• Reading text:
——————
The DA, on the other hand, has the monumental task of bringing people together who still often live in different realities, divided by old fault-lines, including race, ethnicity, and religion.
When the former US Secretary of State, Henry Kissinger, visited South Africa in 2010, he asked to meet me to discuss the DA’s growth, and described our success as a project of “international significance”. He warned that no other party in comparable circumstances had yet managed to achieve what we had set out to do, and he was amazed by our progress. He was also optimistic that our historic endeavour had a real chance of success.
We are unshakeable in our belief that it is possible to build an open, opportunity society for all in a complex plural society, in which everyone is free to choose their own identity, is equal before the law, and where each person has the means and the opportunities to become the very best they can be.
And we also know that unless we can achieve this, South Africa’s democracy cannot succeed.
But we are also under no illusion:when the ANC faces the prospect of a serious setback at the polls, as it does now, they will mount the mother of all “divide-and-rule” campaigns, starting with the platform of Parliament.
That is the reason that so many “divide-and-rule” Bills are being rushed through Parliament and its committees before the House rises on 15 March.
Take land reform, an issue on which the ANC has lost all credibility. The three pillars of the land reform programme include redistribution, tenure security and land restitution.
If land restitution had worked, much progress would have been made in land redistribution, so these programmes cannot be clearly separated from each other.
But, what is often ignored, is that 92% of all restitution claimants have preferred to take cash pay-outs, rather than return to the land. So when critics complain about the slow rate of return to the land by dispossessed people, it is important to note that vast majority of successful claimants up till now have chosen not to.
But those who have chosen to return to take their right to land, have found the going very tough. In fact, according to the Minister of Rural Development and Land Reform, about 90% of such programmes have failed to keep the land productive.This simply makes poor people poorer, even though they nominally have their land back.
And there remains a serious backlog — involving mainly complicated rural claims — that is having devastating consequences for both the claimants, and the farmers who are unable to develop or borrow money against land on which a claim has been lodged. An investigation into the restitution process by the Special Investigating Unit (SIU) found: illegal land grants to the value of at least R96.6 million, 636 examples of non-existent or false beneficiaries, forgery of valuation documents and officials’ family members listed as beneficiaries.
——————
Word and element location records
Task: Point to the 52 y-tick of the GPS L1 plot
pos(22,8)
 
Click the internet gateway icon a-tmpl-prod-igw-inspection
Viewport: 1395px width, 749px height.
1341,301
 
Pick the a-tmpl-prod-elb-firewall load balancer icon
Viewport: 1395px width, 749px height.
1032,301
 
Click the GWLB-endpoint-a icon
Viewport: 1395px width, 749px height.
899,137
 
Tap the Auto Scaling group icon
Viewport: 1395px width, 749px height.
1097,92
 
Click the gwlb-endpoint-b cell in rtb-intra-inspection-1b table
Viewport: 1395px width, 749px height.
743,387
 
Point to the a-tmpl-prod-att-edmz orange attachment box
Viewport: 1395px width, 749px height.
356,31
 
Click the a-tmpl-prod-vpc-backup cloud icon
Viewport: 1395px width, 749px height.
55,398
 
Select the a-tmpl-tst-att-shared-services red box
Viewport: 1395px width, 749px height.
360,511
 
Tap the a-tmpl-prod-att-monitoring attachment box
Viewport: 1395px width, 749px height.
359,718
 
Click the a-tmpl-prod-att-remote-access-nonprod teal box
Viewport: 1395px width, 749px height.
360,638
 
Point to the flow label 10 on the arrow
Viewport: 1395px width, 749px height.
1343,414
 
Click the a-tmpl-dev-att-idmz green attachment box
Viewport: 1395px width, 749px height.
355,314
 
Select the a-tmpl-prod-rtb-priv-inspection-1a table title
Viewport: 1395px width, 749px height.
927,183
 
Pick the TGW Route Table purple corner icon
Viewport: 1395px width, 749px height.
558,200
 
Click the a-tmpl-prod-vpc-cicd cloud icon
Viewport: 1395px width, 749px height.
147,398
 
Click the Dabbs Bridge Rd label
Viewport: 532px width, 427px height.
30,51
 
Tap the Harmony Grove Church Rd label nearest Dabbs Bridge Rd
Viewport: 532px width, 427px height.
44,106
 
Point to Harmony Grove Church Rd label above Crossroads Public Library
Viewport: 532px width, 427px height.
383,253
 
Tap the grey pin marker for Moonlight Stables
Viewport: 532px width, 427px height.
——————
• Tasks to carry out:
• 1. Answer from the speech on the DA and land reform:
(a) In what year did Henry Kissinger visit South Africa?
(b) What percentage of all restitution claimants chose cash pay-outs over a return to the land?
(c) According to the Special Investigating Unit, what was the minimum value of illegal land grants?
• 2. In one to three sentences, explain why the speech on the DA and land reform says so many "divide-and-rule" Bills are being rushed through Parliament and its committees.
• 3. Continue the speech on the DA and land reform from the point where it ends.
Nothing in the location records is needed for this work.

• Written answers:
• 1.
(a) 2010
(b) 92%
(c) R96.6 million

• 2. The ANC now faces the prospect of a serious setback at the polls. The speech says that in that situation the party will mount a major "divide-and-rule" campaign, starting with the platform of Parliament. The Bills are being pushed through before the House rises on 15 March as part of that campaign.

• 3.
The reason for the failure of the restitution policy is NOT the “willing-buyer-willing-seller” principle, as the ANC falsely claims. It is the corruption, mismanagement, inefficiency and arrogance that has characterised the government’s approach up till now. And it is also due to the lack of support provided to new farmers to keep the land productive once it has been transferred.
The ANC’s failure in land reform and tenure — in both rural and urban areas — is even greater than the mess of the restitution process.
So how can the ANC possibly use this issue to its electoral advantage?
It is doing so by rushing before Parliament, the Restitution of Land Rights Amendment Bill. Its purpose is to deflect attention from past failures by seeking to re-open the “window of opportunity” for land claims until 2019. It says to potential claimants: if you did not lodge a claim by the deadline of 1998, we are giving you another chance to do so now. This offer then becomes the overriding focus of the land debate during the election campaign! Neat. The government escapes any focus on its disastrous land reform record, while diverting the debate into the most racially divisive and emotive dead-end. Neither the Bill, nor the debate around it, will focus on fixing the causes for the failure of land reform thus far, nor on the need to budget for a successful restitution programme, nor on strategies to keep the land productive, or the need for final deadlines. It is merely intended to divide South Africans along traditional fault lines.
The massive electoral advantage of this approach for the ANC is obvious.
And it is designed to drive a wedge between two components of the DA’s support base.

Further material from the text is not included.